*** Opening of RECORD EXTRACTS ***

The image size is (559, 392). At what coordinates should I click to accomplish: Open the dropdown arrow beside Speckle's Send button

*** Close of RECORD EXTRACTS ***
*** Opening of RECORD EXTRACTS ***

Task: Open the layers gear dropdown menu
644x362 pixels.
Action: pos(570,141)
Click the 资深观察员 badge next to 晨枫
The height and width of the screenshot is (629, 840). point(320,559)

*** Close of RECORD EXTRACTS ***

TASK PROMPT:
Work through the records line by line and tally those with the word "dropdown". Report only the total.

WRITTEN ANSWER:
2